* ACTION ITEM:
Whenever a line of the entries below holds the string "Framework", copy that line and return it.

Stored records
+===+

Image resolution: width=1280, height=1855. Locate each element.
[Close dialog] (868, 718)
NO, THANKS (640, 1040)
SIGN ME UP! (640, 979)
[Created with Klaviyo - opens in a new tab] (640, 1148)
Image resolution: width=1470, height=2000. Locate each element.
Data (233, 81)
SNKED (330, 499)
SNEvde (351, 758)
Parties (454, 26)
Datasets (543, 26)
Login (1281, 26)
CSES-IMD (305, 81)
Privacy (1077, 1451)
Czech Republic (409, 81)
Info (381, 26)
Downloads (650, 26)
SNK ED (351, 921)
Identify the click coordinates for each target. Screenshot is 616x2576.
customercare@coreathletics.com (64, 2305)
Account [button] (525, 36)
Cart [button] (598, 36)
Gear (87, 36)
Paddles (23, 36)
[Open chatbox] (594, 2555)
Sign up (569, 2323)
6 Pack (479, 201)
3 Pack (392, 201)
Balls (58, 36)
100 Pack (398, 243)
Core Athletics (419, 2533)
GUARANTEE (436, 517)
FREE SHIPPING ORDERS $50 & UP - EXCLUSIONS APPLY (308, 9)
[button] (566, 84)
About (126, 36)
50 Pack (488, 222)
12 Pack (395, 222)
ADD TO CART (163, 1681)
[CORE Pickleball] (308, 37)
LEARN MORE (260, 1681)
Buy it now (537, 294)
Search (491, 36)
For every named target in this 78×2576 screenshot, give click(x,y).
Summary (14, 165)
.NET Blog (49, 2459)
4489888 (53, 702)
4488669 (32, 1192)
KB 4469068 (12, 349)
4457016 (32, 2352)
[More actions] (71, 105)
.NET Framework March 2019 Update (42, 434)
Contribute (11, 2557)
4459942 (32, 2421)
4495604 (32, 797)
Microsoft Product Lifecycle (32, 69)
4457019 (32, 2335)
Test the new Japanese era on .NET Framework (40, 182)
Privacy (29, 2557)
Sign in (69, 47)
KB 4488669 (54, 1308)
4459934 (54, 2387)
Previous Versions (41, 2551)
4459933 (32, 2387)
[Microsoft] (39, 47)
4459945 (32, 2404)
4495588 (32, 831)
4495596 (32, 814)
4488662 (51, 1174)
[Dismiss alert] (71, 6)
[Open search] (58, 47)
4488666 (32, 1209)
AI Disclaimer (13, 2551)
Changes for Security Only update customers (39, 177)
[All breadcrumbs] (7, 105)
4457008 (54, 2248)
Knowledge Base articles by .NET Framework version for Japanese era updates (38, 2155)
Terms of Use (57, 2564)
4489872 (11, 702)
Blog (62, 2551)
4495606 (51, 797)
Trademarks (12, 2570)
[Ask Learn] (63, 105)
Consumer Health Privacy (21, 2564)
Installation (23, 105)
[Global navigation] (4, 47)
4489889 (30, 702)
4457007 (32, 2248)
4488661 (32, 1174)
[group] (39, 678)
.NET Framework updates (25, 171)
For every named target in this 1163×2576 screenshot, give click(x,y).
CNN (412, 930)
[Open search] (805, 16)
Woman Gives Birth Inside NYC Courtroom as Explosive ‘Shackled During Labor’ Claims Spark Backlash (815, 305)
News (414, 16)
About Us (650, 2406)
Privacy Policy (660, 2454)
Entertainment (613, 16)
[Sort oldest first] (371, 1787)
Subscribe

+===+

* FINAL ANSWER:
.NET Framework March 2019 Update (42, 434)
Test the new Japanese era on .NET Framework (40, 182)
Knowledge Base articles by .NET Framework version for Japanese era updates (38, 2155)
.NET Framework updates (25, 171)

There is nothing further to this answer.